(Questions on the material):
• A. In the text on the clinical progression of AIDS, how soon after HIV infection do most people develop flulike symptoms?
• B. Pick up the text on the clinical progression of AIDS after its last sentence and carry it on.

(Given text):

◆ ◆ ◆ ◆ ◆ ◆ ◆

II CLINICAL PROGRESSION OF AIDS

The progression from the point of HIV infection to the clinical diseases that define AIDS may take six to ten years or more. This progression can be monitored using surrogate markers (laboratory data that correspond to the various stages of disease progression) or clinical endpoints (illnesses associated with more advanced disease). Surrogate markers for the various stages of HIV infection include the declining number of CD4 T-cells, the major type of white blood cell lost because of HIV infection. In general, the lower the infected person's CD4 T-cell count, the weaker the person's immune system and the more advanced the disease state. In 1996 it became evident that the actual amount of HIV in a person's blood--the so-called viral burden--could be used to predict the progression to AIDS, regardless of a person's CD4 T-cell count. With advancing technology, viral burden determinations are quickly becoming a standard means of patient testing.

An infected person's immune response to the virus--that is, the person's ability to produce antibodies against HIV--can also be used to determine the progression of AIDS; however, this surrogate marker is less precise during more advanced stages of AIDS because of the overall loss of immune function.

Within one to three weeks after infection with HIV, most people experience nonspecific flulike symptoms such as fever, headache, skin rash, tender lymph nodes, and a vague feeling of discomfort. These symptoms last about one to two weeks. During this phase, known as the acute retroviral syndrome phase, HIV reproduces to very high concentrations in the blood, mutates (changes its genetic nature) frequently, circulates through the blood, and establishes infections throughout the body, especially in the lymphoid organs. The infected person's CD4 T-cell count falls briefly but then returns to near normal levels as the person's immune system responds to the infection. Individuals are thought to be highly infectious during this phase.

◆ ◆ ◆ ◆ ◆ ◆ ◆

(Dataset):
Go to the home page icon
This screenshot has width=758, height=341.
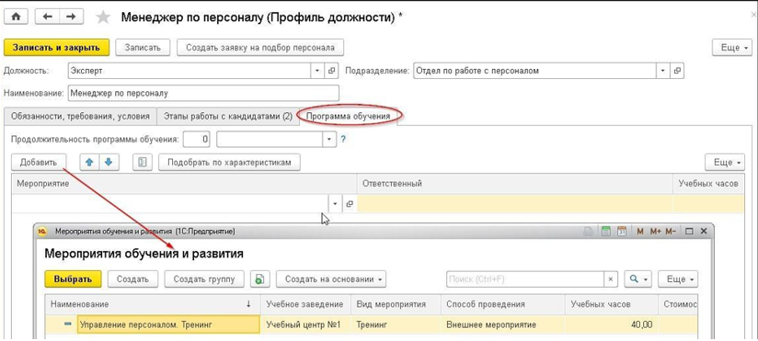(17, 17)
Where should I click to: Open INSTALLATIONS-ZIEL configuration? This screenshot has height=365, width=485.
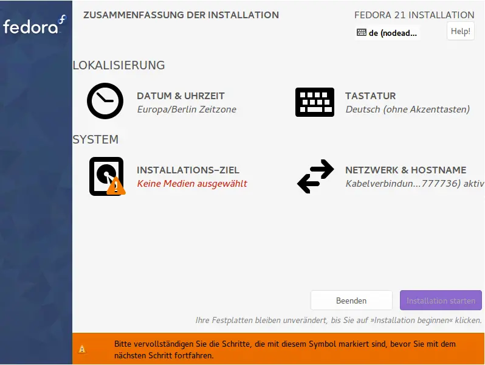(188, 170)
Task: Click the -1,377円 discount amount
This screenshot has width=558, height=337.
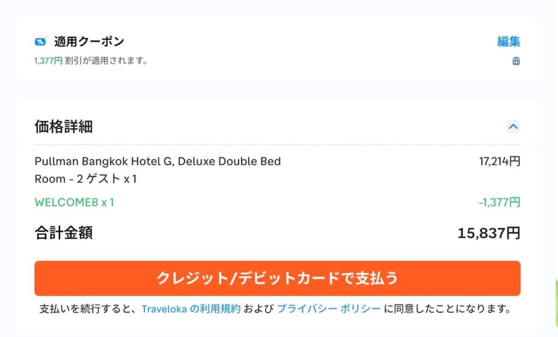Action: click(499, 202)
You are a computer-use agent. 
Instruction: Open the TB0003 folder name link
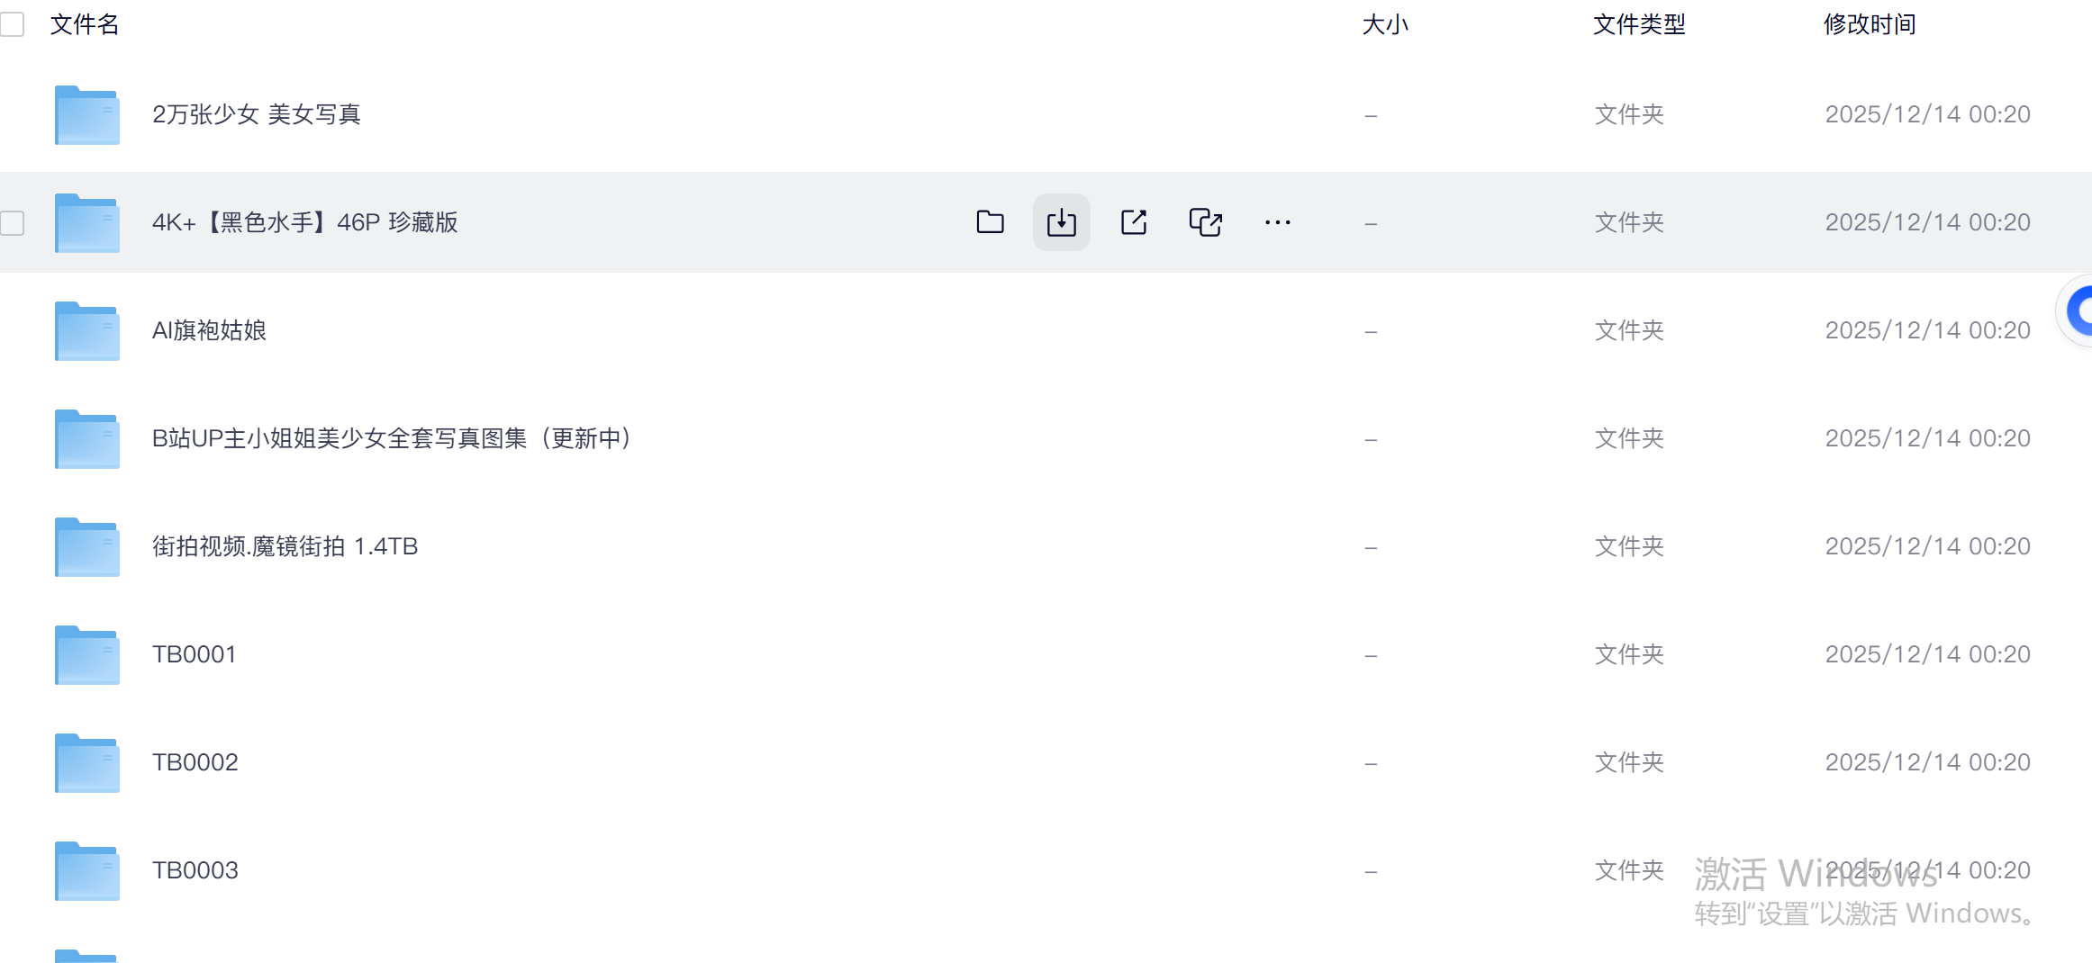click(x=195, y=870)
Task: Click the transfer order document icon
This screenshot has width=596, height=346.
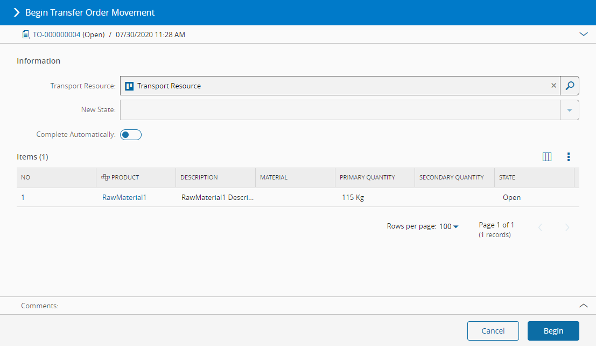Action: pos(25,34)
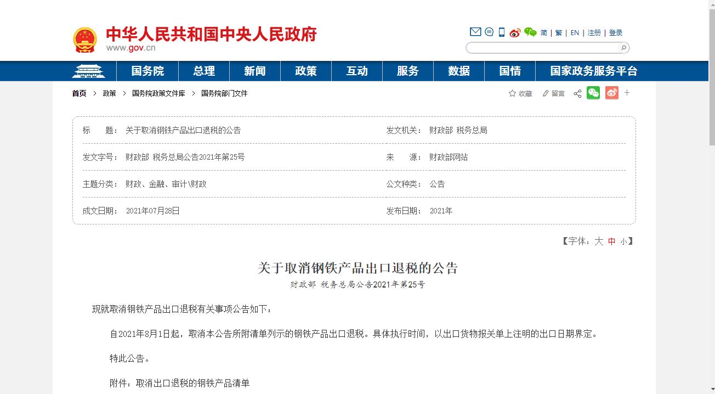Click 留言 to leave a comment
Screen dimensions: 715x394
[553, 93]
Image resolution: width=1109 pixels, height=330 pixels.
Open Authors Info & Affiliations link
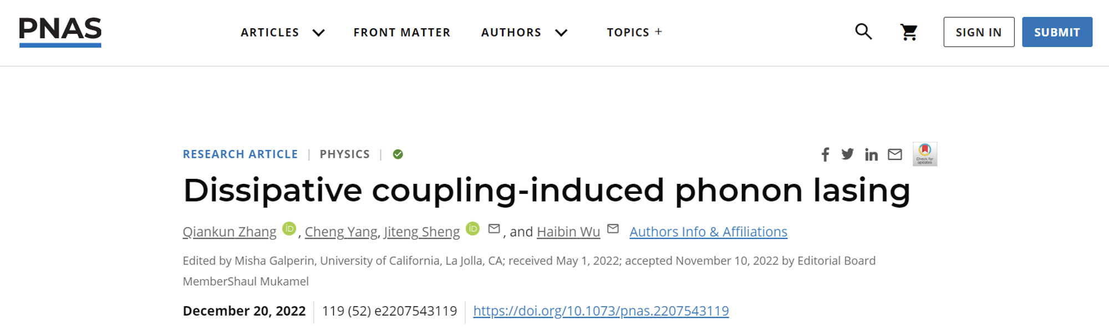point(708,232)
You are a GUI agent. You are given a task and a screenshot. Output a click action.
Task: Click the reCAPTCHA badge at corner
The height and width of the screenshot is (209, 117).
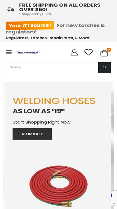(x=114, y=198)
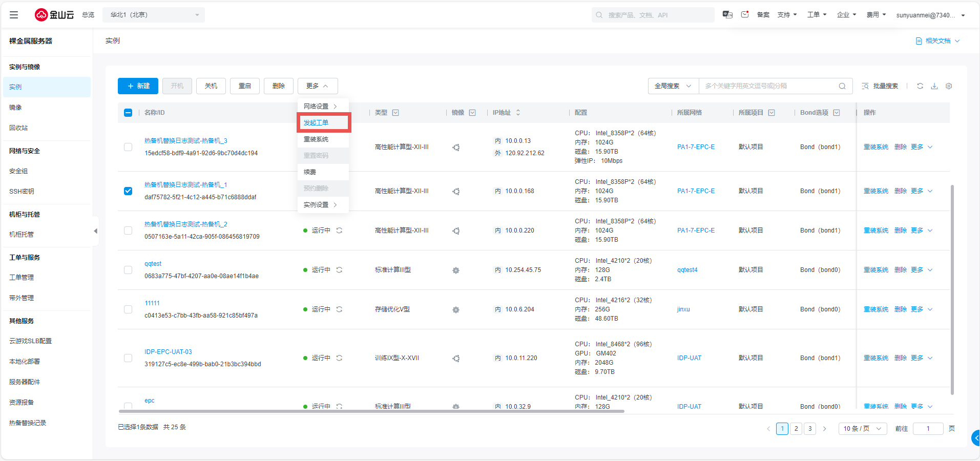The width and height of the screenshot is (980, 461).
Task: Open the region selector 华北1（北京）
Action: pyautogui.click(x=154, y=15)
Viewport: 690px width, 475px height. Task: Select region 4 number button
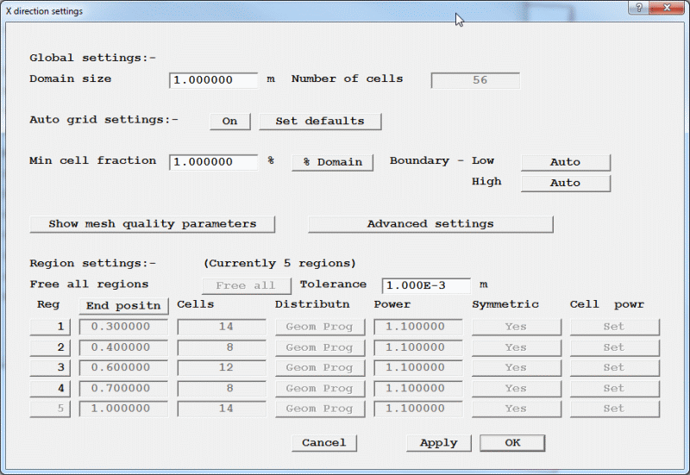tap(50, 389)
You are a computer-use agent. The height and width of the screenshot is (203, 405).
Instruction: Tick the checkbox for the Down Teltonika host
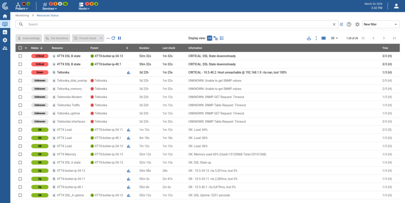pyautogui.click(x=20, y=72)
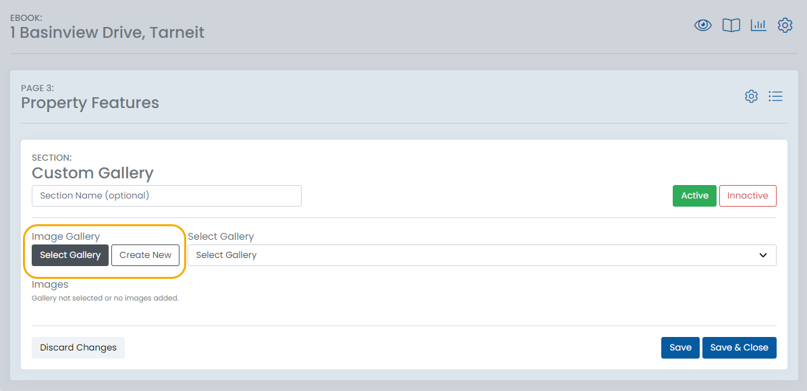Click the Save button
The width and height of the screenshot is (807, 391).
(680, 348)
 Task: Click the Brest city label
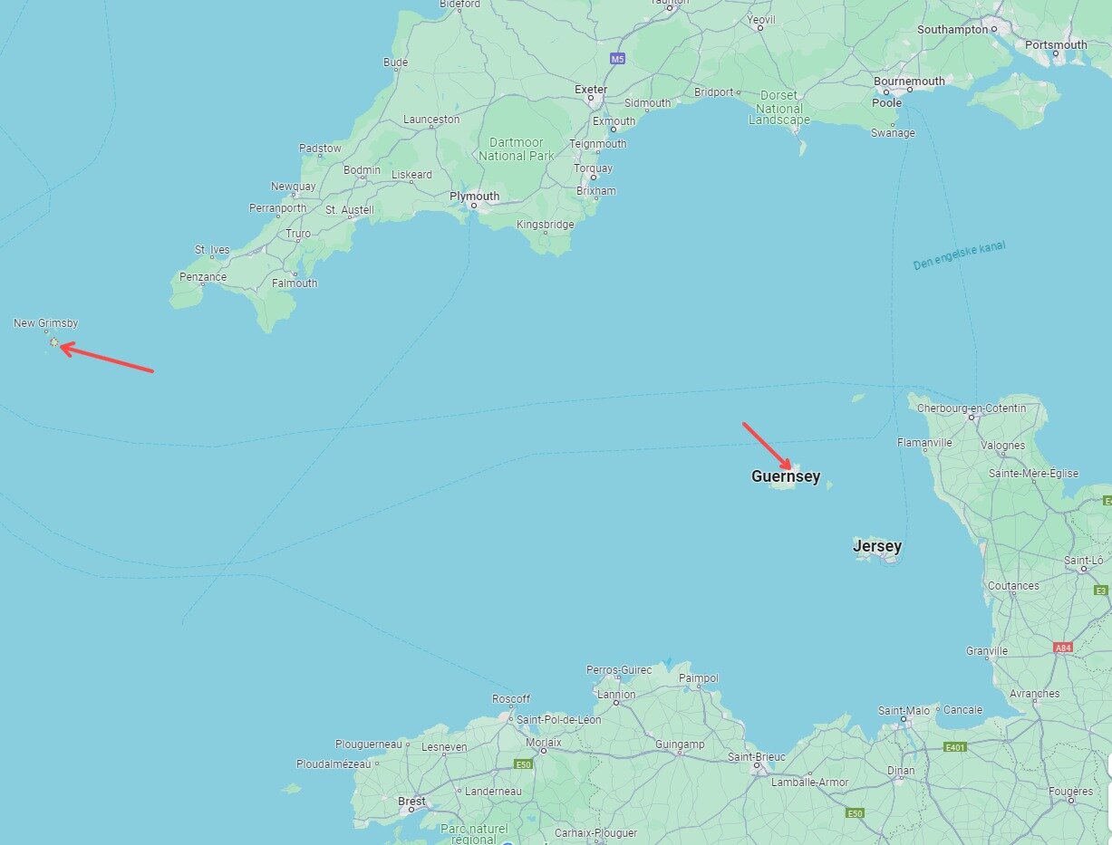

◆ ◆ ◆ ◆ ◆ ◆ ◆

(Responses to the exercise):
• A. Within one to three weeks after infection.

• B.
Following the acute retroviral syndrome phase, infected individuals enter a prolonged asymptomatic phase--a symptom-free phase that can last ten years or more. Persons with HIV remain in good health during this period, with levels of CD4 T-cells ranging from low to normal (500 to 750 cells per cubic mm of blood). Nevertheless, HIV continues to replicate during the asymptomatic phase, causing progressive destruction of the immune system.

Eventually, the immune system weakens to the point that the person enters the early symptomatic phase. This phase can last from a few months to several years and is characterized by rapidly falling levels of CD4 T-cells (500 to 200 cells per cubic mm of blood) and opportunistic infections that are not life threatening.

Following the early symptomatic phase, the infected person experiences the extensive immune destruction and serious illness that characterize the late symptomatic phase. This phase can also last from a few months to years, and the affected individual may have CD4 T-cell levels below 200 per cubic mm of blood along with certain opportunistic infections that define AIDS. A wasting syndrome of progressive weight loss and debilitating fatigue occurs in a large proportion of people in this stage. The immune system is in a state of severe failure. The person eventually enters the advanced AIDS phase, in which CD4 T-cell numbers are below 50 per cubic mm of blood. Death due to severe life-threatening opportunistic infections and cancers usually occurs within one to two years.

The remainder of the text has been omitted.